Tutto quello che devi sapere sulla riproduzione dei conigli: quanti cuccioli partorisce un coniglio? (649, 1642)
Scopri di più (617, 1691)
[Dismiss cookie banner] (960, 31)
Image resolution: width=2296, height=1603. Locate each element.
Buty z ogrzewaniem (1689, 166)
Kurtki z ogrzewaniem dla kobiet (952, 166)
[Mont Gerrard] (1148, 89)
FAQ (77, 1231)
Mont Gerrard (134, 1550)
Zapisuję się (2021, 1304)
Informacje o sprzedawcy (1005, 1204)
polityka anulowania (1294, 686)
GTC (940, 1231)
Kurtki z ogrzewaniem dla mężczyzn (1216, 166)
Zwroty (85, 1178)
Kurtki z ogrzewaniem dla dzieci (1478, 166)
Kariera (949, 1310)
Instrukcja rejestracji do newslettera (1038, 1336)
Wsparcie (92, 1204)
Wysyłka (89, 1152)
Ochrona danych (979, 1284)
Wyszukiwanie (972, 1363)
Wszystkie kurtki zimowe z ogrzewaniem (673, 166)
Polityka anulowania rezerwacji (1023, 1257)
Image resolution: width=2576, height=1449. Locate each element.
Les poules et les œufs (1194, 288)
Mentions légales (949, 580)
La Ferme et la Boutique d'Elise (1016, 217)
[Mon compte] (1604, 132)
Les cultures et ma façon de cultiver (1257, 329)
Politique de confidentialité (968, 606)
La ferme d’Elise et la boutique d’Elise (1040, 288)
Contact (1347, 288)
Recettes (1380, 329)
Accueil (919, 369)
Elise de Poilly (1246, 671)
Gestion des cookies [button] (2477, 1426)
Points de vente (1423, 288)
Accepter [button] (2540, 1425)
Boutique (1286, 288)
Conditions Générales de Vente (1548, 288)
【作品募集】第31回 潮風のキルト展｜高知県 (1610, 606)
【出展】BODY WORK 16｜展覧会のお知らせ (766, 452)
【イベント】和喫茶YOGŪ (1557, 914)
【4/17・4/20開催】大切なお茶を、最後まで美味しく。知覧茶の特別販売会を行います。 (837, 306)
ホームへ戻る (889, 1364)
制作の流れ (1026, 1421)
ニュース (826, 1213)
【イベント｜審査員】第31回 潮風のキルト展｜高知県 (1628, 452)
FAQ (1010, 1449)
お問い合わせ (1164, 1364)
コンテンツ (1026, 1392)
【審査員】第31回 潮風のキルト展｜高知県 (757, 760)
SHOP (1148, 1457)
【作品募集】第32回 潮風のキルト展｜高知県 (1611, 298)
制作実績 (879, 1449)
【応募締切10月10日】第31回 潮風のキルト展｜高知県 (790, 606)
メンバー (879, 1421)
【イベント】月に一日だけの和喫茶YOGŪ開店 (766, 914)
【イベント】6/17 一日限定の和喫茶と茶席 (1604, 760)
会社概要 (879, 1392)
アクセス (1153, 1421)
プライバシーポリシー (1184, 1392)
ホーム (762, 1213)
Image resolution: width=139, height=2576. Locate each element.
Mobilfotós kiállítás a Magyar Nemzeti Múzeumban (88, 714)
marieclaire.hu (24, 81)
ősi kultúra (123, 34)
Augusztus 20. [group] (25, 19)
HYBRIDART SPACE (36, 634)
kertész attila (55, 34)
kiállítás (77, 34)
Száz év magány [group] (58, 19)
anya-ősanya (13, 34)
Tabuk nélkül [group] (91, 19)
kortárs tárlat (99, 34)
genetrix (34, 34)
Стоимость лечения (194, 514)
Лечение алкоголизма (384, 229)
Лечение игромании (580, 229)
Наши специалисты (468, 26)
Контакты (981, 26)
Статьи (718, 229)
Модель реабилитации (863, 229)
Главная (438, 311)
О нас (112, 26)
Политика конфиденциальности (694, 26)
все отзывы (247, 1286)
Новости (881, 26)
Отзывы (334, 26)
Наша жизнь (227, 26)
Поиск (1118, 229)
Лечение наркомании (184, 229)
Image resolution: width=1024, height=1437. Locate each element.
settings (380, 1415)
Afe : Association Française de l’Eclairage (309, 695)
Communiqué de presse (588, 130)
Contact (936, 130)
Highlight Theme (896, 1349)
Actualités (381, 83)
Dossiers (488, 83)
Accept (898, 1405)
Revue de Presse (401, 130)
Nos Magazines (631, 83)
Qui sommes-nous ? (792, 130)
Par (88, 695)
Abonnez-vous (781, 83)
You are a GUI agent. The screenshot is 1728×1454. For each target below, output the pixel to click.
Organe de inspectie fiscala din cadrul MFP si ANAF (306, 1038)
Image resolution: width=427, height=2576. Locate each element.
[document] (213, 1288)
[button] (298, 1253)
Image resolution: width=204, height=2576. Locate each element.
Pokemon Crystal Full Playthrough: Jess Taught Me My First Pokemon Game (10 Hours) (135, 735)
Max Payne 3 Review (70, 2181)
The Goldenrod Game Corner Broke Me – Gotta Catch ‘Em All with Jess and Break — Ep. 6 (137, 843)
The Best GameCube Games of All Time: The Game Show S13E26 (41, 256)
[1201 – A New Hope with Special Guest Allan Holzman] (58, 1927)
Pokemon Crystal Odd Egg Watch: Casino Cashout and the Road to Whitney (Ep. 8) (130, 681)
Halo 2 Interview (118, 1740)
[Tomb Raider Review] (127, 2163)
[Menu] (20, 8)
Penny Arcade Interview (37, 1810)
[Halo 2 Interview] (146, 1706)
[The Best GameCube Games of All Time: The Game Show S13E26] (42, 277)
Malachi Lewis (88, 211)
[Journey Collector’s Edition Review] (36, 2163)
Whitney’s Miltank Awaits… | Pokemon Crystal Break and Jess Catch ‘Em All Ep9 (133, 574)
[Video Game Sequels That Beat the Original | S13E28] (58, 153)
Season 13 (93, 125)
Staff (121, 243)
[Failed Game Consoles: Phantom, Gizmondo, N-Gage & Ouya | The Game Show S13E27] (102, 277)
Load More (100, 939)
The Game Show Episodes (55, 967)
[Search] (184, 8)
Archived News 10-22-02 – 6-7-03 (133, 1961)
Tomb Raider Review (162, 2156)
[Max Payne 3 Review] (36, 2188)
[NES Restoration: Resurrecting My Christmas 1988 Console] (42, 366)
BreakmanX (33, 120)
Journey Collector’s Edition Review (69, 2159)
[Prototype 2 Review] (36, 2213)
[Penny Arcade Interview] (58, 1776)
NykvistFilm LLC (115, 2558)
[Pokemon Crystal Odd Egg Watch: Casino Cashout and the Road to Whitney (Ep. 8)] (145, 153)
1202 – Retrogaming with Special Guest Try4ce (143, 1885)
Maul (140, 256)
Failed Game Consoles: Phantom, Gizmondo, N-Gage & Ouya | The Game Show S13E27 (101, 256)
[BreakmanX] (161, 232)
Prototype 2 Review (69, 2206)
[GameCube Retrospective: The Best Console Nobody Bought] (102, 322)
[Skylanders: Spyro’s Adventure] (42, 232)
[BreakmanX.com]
-----
(WHAT THE TASK REQUIRES): Pull out every line of the listing above and reproduce each one verbatim, in the same order.

(TASK RESULT):
Tutto quello che devi sapere sulla riproduzione dei conigli: quanti cuccioli partorisce un coniglio? (649, 1642)
Scopri di più (617, 1691)
[Dismiss cookie banner] (960, 31)
Image resolution: width=2296, height=1603. Locate each element.
Buty z ogrzewaniem (1689, 166)
Kurtki z ogrzewaniem dla kobiet (952, 166)
[Mont Gerrard] (1148, 89)
FAQ (77, 1231)
Mont Gerrard (134, 1550)
Zapisuję się (2021, 1304)
Informacje o sprzedawcy (1005, 1204)
polityka anulowania (1294, 686)
GTC (940, 1231)
Kurtki z ogrzewaniem dla mężczyzn (1216, 166)
Zwroty (85, 1178)
Kurtki z ogrzewaniem dla dzieci (1478, 166)
Kariera (949, 1310)
Instrukcja rejestracji do newslettera (1038, 1336)
Wsparcie (92, 1204)
Wysyłka (89, 1152)
Ochrona danych (979, 1284)
Wyszukiwanie (972, 1363)
Wszystkie kurtki zimowe z ogrzewaniem (673, 166)
Polityka anulowania rezerwacji (1023, 1257)
Image resolution: width=2576, height=1449. Locate each element.
Les poules et les œufs (1194, 288)
Mentions légales (949, 580)
La Ferme et la Boutique d'Elise (1016, 217)
[Mon compte] (1604, 132)
Les cultures et ma façon de cultiver (1257, 329)
Politique de confidentialité (968, 606)
La ferme d’Elise et la boutique d’Elise (1040, 288)
Contact (1347, 288)
Recettes (1380, 329)
Accueil (919, 369)
Elise de Poilly (1246, 671)
Gestion des cookies [button] (2477, 1426)
Points de vente (1423, 288)
Accepter [button] (2540, 1425)
Boutique (1286, 288)
Conditions Générales de Vente (1548, 288)
【作品募集】第31回 潮風のキルト展｜高知県 (1610, 606)
【出展】BODY WORK 16｜展覧会のお知らせ (766, 452)
【イベント】和喫茶YOGŪ (1557, 914)
【4/17・4/20開催】大切なお茶を、最後まで美味しく。知覧茶の特別販売会を行います。 (837, 306)
ホームへ戻る (889, 1364)
制作の流れ (1026, 1421)
ニュース (826, 1213)
【イベント｜審査員】第31回 潮風のキルト展｜高知県 (1628, 452)
FAQ (1010, 1449)
お問い合わせ (1164, 1364)
コンテンツ (1026, 1392)
【審査員】第31回 潮風のキルト展｜高知県 (757, 760)
SHOP (1148, 1457)
【作品募集】第32回 潮風のキルト展｜高知県 (1611, 298)
制作実績 (879, 1449)
【応募締切10月10日】第31回 潮風のキルト展｜高知県 (790, 606)
メンバー (879, 1421)
【イベント】月に一日だけの和喫茶YOGŪ開店 (766, 914)
【イベント】6/17 一日限定の和喫茶と茶席 (1604, 760)
会社概要 (879, 1392)
アクセス (1153, 1421)
プライバシーポリシー (1184, 1392)
ホーム (762, 1213)
Image resolution: width=139, height=2576. Locate each element.
Mobilfotós kiállítás a Magyar Nemzeti Múzeumban (88, 714)
marieclaire.hu (24, 81)
ősi kultúra (123, 34)
Augusztus 20. [group] (25, 19)
HYBRIDART SPACE (36, 634)
kertész attila (55, 34)
kiállítás (77, 34)
Száz év magány [group] (58, 19)
anya-ősanya (13, 34)
Tabuk nélkül [group] (91, 19)
kortárs tárlat (99, 34)
genetrix (34, 34)
Стоимость лечения (194, 514)
Лечение алкоголизма (384, 229)
Лечение игромании (580, 229)
Наши специалисты (468, 26)
Контакты (981, 26)
Статьи (718, 229)
Модель реабилитации (863, 229)
Главная (438, 311)
О нас (112, 26)
Политика конфиденциальности (694, 26)
все отзывы (247, 1286)
Новости (881, 26)
Отзывы (334, 26)
Наша жизнь (227, 26)
Поиск (1118, 229)
Лечение наркомании (184, 229)
Image resolution: width=1024, height=1437. Locate each element.
settings (380, 1415)
Afe : Association Française de l’Eclairage (309, 695)
Communiqué de presse (588, 130)
Contact (936, 130)
Highlight Theme (896, 1349)
Actualités (381, 83)
Dossiers (488, 83)
Accept (898, 1405)
Revue de Presse (401, 130)
Nos Magazines (631, 83)
Qui sommes-nous ? (792, 130)
Par (88, 695)
Abonnez-vous (781, 83)
You are a GUI agent. The screenshot is 1728×1454. For each target below, output the pixel to click.
Organe de inspectie fiscala din cadrul MFP si ANAF (306, 1038)
Image resolution: width=427, height=2576. Locate each element.
[document] (213, 1288)
[button] (298, 1253)
Image resolution: width=204, height=2576. Locate each element.
Pokemon Crystal Full Playthrough: Jess Taught Me My First Pokemon Game (10 Hours) (135, 735)
Max Payne 3 Review (70, 2181)
The Goldenrod Game Corner Broke Me – Gotta Catch ‘Em All with Jess and Break — Ep. 6 (137, 843)
The Best GameCube Games of All Time: The Game Show S13E26 (41, 256)
[1201 – A New Hope with Special Guest Allan Holzman] (58, 1927)
Pokemon Crystal Odd Egg Watch: Casino Cashout and the Road to Whitney (Ep. 8) (130, 681)
Halo 2 Interview (118, 1740)
[Tomb Raider Review] (127, 2163)
[Menu] (20, 8)
Penny Arcade Interview (37, 1810)
[Halo 2 Interview] (146, 1706)
[The Best GameCube Games of All Time: The Game Show S13E26] (42, 277)
Malachi Lewis (88, 211)
[Journey Collector’s Edition Review] (36, 2163)
Whitney’s Miltank Awaits… | Pokemon Crystal Break and Jess Catch ‘Em All Ep9 (133, 574)
[Video Game Sequels That Beat the Original | S13E28] (58, 153)
Season 13 (93, 125)
Staff (121, 243)
[Failed Game Consoles: Phantom, Gizmondo, N-Gage & Ouya | The Game Show S13E27] (102, 277)
Load More (100, 939)
The Game Show Episodes (55, 967)
[Search] (184, 8)
Archived News 10-22-02 – 6-7-03 (133, 1961)
Tomb Raider Review (162, 2156)
[Max Payne 3 Review] (36, 2188)
[NES Restoration: Resurrecting My Christmas 1988 Console] (42, 366)
BreakmanX (33, 120)
Journey Collector’s Edition Review (69, 2159)
[Prototype 2 Review] (36, 2213)
[Penny Arcade Interview] (58, 1776)
NykvistFilm LLC (115, 2558)
[Pokemon Crystal Odd Egg Watch: Casino Cashout and the Road to Whitney (Ep. 8)] (145, 153)
1202 – Retrogaming with Special Guest Try4ce (143, 1885)
Maul (140, 256)
Failed Game Consoles: Phantom, Gizmondo, N-Gage & Ouya | The Game Show S13E27 (101, 256)
[BreakmanX] (161, 232)
Prototype 2 Review (69, 2206)
[GameCube Retrospective: The Best Console Nobody Bought] (102, 322)
[Skylanders: Spyro’s Adventure] (42, 232)
[BreakmanX.com]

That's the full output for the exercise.